10.Epidemiological characteristics of rotavirus and adenovirus in children with diarrhea
Yanming HE ; Bingshao LINAG ; Shuwen YAO ; Zhuofu LIANG ; Sitang GONG ; Zhenwen ZHOU
The Journal of Practical Medicine 2017;33(11):1872-1875
Objective To investigate the infection and epidemiological characteristics of group A rotavirus (RV-A)and adenovirus in children with diarrhea in Guangzhou. Methods The colloidal gold technique was used to detect RV.A and adenovirus antigen in 2,171 stool samples from children with diarrhea in Guangzhou Women and Children′s Medical Center from January to December 2015,and the data were statistically analyzed.

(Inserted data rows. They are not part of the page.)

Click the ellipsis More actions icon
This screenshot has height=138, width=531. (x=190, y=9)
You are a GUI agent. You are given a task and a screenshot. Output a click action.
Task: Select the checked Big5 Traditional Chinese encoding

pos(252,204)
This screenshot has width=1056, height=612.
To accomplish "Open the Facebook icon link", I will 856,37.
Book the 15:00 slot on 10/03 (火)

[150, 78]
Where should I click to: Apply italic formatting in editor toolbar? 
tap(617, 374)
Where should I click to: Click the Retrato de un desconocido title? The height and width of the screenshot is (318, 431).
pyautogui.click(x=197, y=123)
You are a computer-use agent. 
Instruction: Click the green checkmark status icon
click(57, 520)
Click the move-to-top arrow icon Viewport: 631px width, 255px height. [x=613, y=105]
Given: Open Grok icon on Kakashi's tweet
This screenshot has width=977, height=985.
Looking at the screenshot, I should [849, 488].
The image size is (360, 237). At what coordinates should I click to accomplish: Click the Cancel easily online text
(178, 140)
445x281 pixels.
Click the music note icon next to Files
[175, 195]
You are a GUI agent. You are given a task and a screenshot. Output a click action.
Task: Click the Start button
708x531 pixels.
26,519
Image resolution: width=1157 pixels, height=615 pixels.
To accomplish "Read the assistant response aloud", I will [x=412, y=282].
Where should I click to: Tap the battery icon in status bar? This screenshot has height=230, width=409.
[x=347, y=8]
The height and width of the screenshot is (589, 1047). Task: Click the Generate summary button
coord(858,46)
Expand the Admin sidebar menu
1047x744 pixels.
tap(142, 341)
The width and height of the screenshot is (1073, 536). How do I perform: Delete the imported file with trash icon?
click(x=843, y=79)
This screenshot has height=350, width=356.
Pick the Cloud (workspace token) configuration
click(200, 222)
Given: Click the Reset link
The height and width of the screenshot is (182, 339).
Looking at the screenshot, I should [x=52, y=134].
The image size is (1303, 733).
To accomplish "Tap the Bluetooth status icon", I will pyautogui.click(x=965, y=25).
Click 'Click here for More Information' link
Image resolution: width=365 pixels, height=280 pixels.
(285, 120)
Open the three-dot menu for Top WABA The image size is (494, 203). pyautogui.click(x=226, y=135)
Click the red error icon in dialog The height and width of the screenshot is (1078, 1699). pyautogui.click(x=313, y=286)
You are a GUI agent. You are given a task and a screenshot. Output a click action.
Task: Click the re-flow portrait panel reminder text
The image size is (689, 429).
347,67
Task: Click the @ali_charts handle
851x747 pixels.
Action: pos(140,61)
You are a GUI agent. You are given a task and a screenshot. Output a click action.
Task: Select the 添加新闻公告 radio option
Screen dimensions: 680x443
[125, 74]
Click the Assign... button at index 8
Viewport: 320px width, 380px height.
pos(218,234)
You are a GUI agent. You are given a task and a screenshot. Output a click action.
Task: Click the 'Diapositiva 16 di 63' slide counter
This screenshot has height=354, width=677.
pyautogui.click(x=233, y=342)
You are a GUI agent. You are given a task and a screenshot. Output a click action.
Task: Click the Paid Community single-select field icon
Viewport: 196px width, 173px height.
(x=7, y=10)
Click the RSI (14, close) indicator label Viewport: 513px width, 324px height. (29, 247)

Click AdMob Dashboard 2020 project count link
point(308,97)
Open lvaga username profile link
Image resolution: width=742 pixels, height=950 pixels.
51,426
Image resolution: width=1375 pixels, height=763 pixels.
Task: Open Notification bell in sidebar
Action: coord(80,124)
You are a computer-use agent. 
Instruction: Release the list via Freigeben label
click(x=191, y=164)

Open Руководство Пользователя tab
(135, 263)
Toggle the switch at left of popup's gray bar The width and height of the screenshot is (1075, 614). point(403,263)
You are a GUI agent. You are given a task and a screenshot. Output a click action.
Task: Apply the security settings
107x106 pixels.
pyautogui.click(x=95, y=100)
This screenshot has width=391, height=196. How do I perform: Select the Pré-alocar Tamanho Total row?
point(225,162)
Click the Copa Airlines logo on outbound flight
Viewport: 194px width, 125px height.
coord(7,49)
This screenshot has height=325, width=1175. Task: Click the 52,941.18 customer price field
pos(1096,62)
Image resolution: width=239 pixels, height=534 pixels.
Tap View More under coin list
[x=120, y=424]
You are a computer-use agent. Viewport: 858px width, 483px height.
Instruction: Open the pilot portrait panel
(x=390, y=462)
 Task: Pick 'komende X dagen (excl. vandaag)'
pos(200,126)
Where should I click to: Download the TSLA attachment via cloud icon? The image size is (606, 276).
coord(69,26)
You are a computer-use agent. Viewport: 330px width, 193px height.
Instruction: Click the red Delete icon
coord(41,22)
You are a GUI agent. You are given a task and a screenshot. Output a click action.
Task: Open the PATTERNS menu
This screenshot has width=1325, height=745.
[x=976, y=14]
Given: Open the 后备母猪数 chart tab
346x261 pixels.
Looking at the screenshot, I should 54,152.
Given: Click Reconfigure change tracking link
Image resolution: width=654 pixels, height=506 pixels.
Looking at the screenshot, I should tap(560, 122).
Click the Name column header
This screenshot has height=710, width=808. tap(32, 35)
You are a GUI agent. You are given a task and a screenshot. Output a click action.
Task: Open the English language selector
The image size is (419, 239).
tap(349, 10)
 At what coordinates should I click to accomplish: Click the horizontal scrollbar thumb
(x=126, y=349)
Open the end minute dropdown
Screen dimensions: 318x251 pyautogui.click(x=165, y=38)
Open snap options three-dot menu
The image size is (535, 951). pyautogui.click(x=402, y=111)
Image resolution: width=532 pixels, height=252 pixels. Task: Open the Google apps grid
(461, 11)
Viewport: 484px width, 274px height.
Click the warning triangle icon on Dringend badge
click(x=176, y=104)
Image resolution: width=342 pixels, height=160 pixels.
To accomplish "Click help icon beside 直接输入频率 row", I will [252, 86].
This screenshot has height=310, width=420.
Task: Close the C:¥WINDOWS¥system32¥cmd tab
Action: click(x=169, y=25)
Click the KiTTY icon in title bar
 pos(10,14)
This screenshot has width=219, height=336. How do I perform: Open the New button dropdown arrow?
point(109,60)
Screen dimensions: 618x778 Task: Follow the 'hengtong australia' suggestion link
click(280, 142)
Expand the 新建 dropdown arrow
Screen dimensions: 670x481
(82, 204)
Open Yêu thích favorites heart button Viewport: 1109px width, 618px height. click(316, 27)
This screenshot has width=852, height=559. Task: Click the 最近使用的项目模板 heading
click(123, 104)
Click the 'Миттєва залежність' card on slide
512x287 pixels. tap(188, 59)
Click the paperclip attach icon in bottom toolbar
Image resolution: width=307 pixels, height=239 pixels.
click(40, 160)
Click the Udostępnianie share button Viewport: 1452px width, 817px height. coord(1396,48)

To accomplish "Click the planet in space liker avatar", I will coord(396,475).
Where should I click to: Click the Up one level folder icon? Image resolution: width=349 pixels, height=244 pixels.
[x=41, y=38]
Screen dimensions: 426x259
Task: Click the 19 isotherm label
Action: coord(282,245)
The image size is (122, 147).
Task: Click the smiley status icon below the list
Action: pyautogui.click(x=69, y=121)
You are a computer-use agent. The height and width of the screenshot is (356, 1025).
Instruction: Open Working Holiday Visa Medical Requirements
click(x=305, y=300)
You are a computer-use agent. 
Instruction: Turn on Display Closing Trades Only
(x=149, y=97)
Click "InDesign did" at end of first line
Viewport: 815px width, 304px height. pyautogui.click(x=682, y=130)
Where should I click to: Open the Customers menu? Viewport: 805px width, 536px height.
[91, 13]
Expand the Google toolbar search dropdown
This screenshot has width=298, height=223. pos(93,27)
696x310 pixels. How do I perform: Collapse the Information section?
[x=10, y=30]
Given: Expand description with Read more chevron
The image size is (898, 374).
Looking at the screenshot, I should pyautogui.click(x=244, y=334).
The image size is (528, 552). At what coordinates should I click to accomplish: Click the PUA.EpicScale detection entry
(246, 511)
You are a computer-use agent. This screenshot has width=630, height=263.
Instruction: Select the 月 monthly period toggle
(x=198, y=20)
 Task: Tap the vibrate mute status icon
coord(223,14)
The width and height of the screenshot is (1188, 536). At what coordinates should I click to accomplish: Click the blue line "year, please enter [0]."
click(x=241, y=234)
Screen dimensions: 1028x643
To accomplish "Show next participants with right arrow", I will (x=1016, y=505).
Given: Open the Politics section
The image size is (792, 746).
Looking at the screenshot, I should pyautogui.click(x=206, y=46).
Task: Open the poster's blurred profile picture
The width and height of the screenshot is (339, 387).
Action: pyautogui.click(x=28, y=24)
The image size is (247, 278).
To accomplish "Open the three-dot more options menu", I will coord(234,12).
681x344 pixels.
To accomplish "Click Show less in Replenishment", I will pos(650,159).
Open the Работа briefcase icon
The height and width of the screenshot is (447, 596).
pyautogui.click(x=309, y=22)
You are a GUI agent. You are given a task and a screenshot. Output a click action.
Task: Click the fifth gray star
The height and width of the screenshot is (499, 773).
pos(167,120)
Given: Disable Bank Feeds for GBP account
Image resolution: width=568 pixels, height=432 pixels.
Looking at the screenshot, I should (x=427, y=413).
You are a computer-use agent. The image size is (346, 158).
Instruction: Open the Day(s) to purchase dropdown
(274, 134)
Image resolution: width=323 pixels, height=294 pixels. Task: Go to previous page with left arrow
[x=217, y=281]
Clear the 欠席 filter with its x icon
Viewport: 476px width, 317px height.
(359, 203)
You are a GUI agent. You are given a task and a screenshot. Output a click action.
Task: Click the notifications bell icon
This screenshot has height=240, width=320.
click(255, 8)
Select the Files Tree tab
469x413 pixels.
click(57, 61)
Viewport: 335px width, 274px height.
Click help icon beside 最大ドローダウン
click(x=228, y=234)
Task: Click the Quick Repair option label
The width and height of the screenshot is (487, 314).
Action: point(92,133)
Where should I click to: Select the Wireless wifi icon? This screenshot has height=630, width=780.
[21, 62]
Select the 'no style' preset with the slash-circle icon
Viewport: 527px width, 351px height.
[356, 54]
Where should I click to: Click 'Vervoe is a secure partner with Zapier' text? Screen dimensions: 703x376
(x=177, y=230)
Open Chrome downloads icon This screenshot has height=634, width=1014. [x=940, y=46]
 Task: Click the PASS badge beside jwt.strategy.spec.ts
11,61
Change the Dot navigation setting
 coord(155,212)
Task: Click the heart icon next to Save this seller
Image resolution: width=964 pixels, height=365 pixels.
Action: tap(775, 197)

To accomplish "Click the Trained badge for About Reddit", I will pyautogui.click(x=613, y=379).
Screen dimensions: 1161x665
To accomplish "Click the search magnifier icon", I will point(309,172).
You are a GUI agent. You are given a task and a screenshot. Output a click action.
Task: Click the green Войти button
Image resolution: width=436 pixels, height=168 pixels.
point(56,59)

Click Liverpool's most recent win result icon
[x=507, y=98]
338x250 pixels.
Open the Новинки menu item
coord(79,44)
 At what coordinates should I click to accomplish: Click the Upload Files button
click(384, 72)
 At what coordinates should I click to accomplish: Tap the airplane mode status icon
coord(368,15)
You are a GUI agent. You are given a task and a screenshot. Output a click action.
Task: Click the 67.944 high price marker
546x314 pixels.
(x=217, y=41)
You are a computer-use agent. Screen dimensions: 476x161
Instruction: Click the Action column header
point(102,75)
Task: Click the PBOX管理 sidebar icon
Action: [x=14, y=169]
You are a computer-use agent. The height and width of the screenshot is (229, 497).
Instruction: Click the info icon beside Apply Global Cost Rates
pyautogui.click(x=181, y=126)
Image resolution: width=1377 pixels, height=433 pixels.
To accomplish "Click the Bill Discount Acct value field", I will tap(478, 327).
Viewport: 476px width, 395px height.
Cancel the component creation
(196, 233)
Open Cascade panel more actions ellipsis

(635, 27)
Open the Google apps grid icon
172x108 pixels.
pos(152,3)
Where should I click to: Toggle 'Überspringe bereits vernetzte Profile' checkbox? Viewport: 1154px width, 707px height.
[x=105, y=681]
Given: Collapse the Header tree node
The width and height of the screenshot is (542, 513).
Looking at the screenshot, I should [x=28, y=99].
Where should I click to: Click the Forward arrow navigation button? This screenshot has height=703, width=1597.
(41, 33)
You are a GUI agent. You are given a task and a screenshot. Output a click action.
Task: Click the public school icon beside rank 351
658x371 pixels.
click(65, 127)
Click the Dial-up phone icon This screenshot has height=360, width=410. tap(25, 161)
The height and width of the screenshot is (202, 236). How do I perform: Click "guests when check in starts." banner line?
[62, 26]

Results Among the 2,171 patients,the positive rate of RV-A infection was 17.96%and that of adenovirus infection 8.66%, and the co-infection rate of both virus was 3.45%. The positive rates between different genders were not significantly different(P > 0.05);the infectious time peak of RV-A was January(40.78%),followed by December(39.24%) and February(32.61%)and that of adenovirus infection was July(15.89%)and May(15.79%). The infectious peak of RV-A and adenovirus was December(7.29%),followed by January(7.01%). The peak age of infection ranged from 1y to 3y. Conclusion RV-A and adenovirus are the main pathogens of children diarrhea ,and the onset of virus infection has obvious seasonal change.